Instructions to follow: Set down exactly the lines in the records below that run from the line with "1377x868 pixels." to the line with "The width and height of the screenshot is (643, 663).", inclusive, and nothing more.

Recorded data:
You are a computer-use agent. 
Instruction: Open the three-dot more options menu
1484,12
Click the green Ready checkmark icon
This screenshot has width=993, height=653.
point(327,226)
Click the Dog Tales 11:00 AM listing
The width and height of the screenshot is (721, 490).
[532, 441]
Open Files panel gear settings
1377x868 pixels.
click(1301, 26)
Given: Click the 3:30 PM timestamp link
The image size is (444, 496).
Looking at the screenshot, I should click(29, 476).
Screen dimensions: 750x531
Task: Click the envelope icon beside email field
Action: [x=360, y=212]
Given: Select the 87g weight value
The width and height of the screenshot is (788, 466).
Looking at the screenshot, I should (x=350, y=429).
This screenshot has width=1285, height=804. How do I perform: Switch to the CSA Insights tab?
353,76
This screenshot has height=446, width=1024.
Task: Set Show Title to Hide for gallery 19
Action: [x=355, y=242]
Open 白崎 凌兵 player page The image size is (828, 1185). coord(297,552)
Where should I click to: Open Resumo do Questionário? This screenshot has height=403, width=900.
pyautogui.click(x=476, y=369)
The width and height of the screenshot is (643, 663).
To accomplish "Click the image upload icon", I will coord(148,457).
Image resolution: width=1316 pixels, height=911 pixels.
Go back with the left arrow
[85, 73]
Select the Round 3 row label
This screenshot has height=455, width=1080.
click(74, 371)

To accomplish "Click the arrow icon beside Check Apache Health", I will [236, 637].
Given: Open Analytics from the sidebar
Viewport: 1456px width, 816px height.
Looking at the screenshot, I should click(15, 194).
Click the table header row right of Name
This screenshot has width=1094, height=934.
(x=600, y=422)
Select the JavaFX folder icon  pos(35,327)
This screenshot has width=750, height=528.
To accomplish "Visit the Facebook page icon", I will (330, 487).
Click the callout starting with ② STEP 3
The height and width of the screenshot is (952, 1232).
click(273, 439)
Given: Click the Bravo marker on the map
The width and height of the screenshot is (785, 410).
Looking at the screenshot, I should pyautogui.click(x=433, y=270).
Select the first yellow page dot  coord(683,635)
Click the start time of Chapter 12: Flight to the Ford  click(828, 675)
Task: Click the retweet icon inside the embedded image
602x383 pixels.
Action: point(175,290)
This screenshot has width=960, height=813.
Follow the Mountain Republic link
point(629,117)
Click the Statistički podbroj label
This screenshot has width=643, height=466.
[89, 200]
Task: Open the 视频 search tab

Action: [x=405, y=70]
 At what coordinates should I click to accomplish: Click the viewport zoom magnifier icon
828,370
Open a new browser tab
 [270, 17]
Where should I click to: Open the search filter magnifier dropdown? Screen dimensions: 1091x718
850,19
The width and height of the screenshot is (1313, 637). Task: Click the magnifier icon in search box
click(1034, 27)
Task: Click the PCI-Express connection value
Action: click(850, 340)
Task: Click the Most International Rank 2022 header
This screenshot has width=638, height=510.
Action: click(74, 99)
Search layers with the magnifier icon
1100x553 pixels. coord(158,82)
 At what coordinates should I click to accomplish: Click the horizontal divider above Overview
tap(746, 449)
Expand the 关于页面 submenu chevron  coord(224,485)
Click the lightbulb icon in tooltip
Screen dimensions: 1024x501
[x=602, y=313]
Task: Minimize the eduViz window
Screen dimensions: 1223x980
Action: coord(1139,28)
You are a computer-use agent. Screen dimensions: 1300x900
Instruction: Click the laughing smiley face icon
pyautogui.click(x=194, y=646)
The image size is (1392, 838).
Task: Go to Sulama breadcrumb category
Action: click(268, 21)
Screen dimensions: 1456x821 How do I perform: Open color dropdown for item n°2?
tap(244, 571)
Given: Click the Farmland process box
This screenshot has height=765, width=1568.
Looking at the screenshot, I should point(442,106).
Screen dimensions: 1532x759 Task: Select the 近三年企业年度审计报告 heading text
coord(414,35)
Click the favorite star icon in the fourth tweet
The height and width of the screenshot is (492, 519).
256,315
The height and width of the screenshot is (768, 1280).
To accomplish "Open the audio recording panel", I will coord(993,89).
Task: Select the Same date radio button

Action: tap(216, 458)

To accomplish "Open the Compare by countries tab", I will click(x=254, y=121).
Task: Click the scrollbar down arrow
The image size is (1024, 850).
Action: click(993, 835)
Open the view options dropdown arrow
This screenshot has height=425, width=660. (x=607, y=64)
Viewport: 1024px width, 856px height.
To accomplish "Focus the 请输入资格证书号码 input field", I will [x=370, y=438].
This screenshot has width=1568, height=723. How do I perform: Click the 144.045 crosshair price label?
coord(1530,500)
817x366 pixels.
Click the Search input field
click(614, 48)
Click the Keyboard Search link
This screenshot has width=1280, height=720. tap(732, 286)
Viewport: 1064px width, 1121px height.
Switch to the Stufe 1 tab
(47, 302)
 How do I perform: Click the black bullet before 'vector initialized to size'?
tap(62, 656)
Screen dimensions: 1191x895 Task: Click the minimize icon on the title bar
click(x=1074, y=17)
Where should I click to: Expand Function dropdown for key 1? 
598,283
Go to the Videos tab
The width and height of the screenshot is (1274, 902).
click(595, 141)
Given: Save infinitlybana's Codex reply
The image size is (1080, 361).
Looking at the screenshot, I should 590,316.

Output of the task:
1377x868 pixels.
click(1301, 26)
Given: Click the 3:30 PM timestamp link
The image size is (444, 496).
Looking at the screenshot, I should click(29, 476).
Screen dimensions: 750x531
Task: Click the envelope icon beside email field
Action: [x=360, y=212]
Given: Select the 87g weight value
The width and height of the screenshot is (788, 466).
Looking at the screenshot, I should (x=350, y=429).
This screenshot has width=1285, height=804. How do I perform: Switch to the CSA Insights tab?
353,76
This screenshot has height=446, width=1024.
Task: Set Show Title to Hide for gallery 19
Action: [x=355, y=242]
Open 白崎 凌兵 player page The image size is (828, 1185). coord(297,552)
Where should I click to: Open Resumo do Questionário? This screenshot has height=403, width=900.
pyautogui.click(x=476, y=369)
The width and height of the screenshot is (643, 663).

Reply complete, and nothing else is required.